Dates and times can be very valuable and interesting
information. For example, a customer’s sign-up date on a credit
card is an indication of the customer’s tenure (how long the
customer has been with the company), cohort (a group of people joining
at the same time), etc. An end date is an indication of customer turnover.
The distance between start and end dates is an indication of total
tenure or retention. Times during the day might be captured in situations
such as employee shift-work; for instance you might log call center
agents in and out, and capture this data. Therefore, capturing and
analyzing dates and times can be very important.
Capturing dates or times
is easy enough. All database or spreadsheet programs have methods
for entering them, although there are complexities too. Actually analyzing
dates or times in a sensible manner is sometimes more difficult. For
example, say I want to estimate the tenure (number of months or days
employed with the company) of employees based on each employee’s
start date, and today is 22 July 2016. How do I do it?
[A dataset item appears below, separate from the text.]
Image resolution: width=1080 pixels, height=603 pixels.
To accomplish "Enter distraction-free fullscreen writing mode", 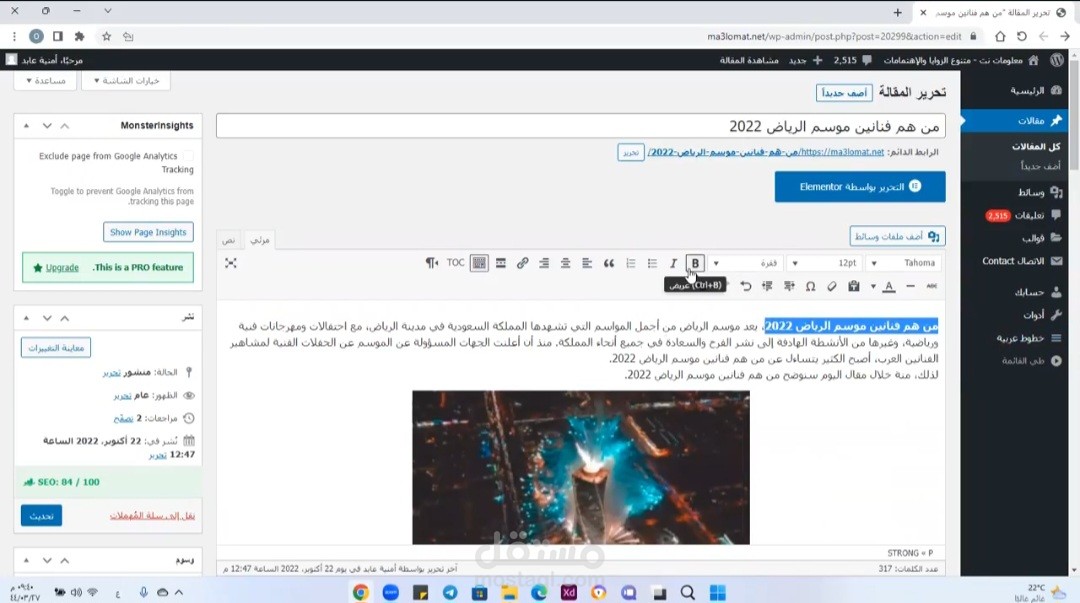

If Nelson started
on the 15 February 2010, how do I calculate the tenure that is the
gap between now and that start date?
To solve this problem,
data analysis software uses specific protocols. For example, in the
background, Microsoft Excel stores dates in terms of days
away from 1 January 1900. Therefore it turns dates
into a proper numerical variable. The background number for 1 January
2008 is 39448 because this date is that many days after the 1 January
1900. Similarly, Excel stores times as fractions of days. SAS uses
a similar protocol, just with 1 Jan 1960 as the start date.
This is the protocol
used in practically all analysis programs. It allows the program to
do date-based analysis very easily, as long as it can recognize that
the data represents dates in the first place.